An inhaler is a small L-shaped device that sprays out medication when depressed. There are a number of different ways that medication can be delivered using an inhaler. 

 

Meter Dose Inhalers

 

The most commonly recognized method is a meter dose inhaler. Meter dose inhalers work by pushing down on the canister and ejecting the medicine in a cloud of mist. Administering the medication via an inhaler has the benefit of providing drug delivery directly to the lungs, while minimizing the potential side effects associated with absorption of the drug in other parts of the body

 

Unfortunately, the ability for this to deliver medicine into the lungs is highly user dependent. Users have to start to inhale then depress the medicine and try to inhale the medicine into the lungs without having it depositing on the lips, on the tongue, or on the back of the throat.

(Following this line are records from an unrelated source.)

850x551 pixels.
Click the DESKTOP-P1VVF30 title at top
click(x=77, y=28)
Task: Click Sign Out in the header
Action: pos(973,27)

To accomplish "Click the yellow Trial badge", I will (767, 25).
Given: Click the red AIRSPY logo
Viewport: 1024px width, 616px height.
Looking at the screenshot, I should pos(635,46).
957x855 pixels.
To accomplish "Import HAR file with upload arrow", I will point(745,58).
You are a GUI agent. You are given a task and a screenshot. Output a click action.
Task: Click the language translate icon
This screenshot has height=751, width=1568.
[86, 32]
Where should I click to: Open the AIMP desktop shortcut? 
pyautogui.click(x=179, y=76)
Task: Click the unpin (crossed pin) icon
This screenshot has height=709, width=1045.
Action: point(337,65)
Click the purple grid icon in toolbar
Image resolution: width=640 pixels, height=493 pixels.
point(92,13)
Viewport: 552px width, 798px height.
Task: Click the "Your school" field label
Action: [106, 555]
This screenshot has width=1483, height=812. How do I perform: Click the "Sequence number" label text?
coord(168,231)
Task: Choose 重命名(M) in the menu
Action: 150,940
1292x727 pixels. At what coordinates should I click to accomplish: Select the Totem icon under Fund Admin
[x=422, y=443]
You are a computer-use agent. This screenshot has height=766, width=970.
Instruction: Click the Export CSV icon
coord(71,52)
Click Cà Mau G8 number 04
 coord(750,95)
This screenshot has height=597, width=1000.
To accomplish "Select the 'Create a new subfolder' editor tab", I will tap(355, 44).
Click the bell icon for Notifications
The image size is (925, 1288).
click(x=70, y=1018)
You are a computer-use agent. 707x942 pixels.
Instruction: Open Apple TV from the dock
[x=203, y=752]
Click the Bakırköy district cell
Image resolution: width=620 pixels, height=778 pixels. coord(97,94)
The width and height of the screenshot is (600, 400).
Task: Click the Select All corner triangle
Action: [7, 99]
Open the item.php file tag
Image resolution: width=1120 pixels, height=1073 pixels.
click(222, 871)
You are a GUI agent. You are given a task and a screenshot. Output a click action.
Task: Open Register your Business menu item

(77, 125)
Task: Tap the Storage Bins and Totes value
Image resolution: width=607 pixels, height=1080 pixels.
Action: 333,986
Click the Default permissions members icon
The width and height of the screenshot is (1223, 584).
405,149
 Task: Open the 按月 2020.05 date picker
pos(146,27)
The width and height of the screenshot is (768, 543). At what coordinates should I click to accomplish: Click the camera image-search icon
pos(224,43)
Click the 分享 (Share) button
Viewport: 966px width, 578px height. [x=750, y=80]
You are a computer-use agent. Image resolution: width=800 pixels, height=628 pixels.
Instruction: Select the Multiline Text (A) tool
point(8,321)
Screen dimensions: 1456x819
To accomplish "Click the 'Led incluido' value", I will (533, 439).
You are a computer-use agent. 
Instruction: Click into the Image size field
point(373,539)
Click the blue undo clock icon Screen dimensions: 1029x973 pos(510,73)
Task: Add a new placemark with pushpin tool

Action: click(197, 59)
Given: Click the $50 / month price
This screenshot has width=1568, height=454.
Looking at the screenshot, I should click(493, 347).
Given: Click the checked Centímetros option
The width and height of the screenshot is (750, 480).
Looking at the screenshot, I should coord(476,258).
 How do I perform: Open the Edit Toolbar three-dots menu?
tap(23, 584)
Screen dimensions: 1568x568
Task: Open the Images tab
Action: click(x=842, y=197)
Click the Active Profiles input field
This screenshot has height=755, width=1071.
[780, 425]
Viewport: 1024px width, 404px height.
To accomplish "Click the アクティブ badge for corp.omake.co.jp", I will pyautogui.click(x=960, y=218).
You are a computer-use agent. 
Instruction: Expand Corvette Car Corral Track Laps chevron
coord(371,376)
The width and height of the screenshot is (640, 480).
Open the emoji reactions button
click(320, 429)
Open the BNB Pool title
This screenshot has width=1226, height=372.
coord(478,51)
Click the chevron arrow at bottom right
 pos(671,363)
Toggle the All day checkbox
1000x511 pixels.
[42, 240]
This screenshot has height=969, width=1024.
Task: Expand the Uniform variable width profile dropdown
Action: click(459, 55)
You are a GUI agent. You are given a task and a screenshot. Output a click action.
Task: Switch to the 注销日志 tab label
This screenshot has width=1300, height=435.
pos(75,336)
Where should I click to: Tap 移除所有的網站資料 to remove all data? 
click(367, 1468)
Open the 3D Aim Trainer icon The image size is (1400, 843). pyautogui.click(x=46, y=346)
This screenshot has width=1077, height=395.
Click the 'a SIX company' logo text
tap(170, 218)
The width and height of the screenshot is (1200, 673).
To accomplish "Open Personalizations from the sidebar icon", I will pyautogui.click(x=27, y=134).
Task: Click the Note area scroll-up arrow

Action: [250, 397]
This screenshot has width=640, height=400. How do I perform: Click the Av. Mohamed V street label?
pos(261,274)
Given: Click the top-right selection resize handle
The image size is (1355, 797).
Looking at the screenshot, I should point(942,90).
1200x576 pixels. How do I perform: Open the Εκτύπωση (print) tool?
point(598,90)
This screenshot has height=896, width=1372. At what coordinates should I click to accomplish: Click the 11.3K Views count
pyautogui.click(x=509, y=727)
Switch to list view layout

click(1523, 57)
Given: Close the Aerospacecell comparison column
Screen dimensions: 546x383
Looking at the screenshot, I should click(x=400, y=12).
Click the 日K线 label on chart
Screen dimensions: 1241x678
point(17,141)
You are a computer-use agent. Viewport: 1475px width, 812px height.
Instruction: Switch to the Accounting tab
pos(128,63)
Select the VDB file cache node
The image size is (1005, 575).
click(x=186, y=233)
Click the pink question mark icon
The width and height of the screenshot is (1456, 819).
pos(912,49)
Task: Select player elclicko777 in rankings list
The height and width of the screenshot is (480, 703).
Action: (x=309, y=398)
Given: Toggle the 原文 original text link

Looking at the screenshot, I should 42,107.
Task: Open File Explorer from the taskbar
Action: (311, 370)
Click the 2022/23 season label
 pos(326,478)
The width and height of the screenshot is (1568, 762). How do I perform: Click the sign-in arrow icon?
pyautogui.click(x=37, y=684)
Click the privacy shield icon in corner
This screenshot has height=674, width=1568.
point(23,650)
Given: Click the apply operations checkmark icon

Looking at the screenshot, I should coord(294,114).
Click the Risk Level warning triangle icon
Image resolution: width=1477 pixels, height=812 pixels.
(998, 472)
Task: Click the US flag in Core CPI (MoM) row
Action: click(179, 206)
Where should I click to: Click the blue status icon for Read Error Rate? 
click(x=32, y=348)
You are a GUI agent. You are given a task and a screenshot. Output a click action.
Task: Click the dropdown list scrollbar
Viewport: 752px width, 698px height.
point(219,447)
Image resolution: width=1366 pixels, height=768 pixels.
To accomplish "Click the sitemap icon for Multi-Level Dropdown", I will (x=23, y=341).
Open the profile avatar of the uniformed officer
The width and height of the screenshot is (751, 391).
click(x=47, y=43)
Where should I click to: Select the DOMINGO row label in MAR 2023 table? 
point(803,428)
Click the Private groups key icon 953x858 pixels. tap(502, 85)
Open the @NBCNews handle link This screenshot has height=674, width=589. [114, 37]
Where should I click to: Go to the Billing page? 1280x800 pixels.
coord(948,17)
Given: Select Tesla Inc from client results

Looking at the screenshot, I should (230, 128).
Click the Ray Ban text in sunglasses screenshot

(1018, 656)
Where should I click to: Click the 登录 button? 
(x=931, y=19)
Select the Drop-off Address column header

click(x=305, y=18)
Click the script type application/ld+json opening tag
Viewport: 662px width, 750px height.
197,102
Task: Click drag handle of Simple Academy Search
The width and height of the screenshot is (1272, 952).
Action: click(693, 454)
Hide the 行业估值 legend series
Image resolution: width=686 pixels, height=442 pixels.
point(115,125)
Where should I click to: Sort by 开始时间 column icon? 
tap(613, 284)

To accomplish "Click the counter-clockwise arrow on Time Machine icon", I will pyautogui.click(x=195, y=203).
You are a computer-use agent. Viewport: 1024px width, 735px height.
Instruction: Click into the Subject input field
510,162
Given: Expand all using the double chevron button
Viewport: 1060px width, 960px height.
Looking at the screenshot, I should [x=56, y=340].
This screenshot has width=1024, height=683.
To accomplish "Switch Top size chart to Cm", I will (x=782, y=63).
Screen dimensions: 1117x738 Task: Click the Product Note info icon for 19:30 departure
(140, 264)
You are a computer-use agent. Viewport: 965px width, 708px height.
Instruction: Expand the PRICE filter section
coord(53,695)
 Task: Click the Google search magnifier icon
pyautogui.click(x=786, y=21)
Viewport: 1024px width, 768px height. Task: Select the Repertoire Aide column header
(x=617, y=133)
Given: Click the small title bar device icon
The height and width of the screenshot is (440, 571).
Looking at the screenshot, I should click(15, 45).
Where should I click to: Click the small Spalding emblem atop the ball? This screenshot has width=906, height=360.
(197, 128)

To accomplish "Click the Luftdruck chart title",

To try to compensate for that, there’s a device called a spacer.

 

Spacers

 

A spacer is a clear plastic tube into which the inhaler is inserted on one side.  On the other side, there is a mouthpiece. After the medication is ejected into the spacer, the user inhales using the mouthpiece, pulling the medication into the lungs. This helps to minimize the amount of medicine that is deposited on the lips or the back of the throat or tongue, and it helps to increase the amount of medicine that gets delivered to the lungs.

 

Dry Powder Inhalers

 

One alternative approach to the meter dose inhaler is a dry powder inhaler. It comes usually in the form of a disk of some type. The user loads the medication by pulling a lever, and then exhales completely. Next, the user puts the device to his/her mouth and inhales deeply. As the user inhales, the air moves through the device, picks up the medicine in powder form, and pulls it into the lungs. Both ways are effective approaches to deliver medicine correctly into the lungs.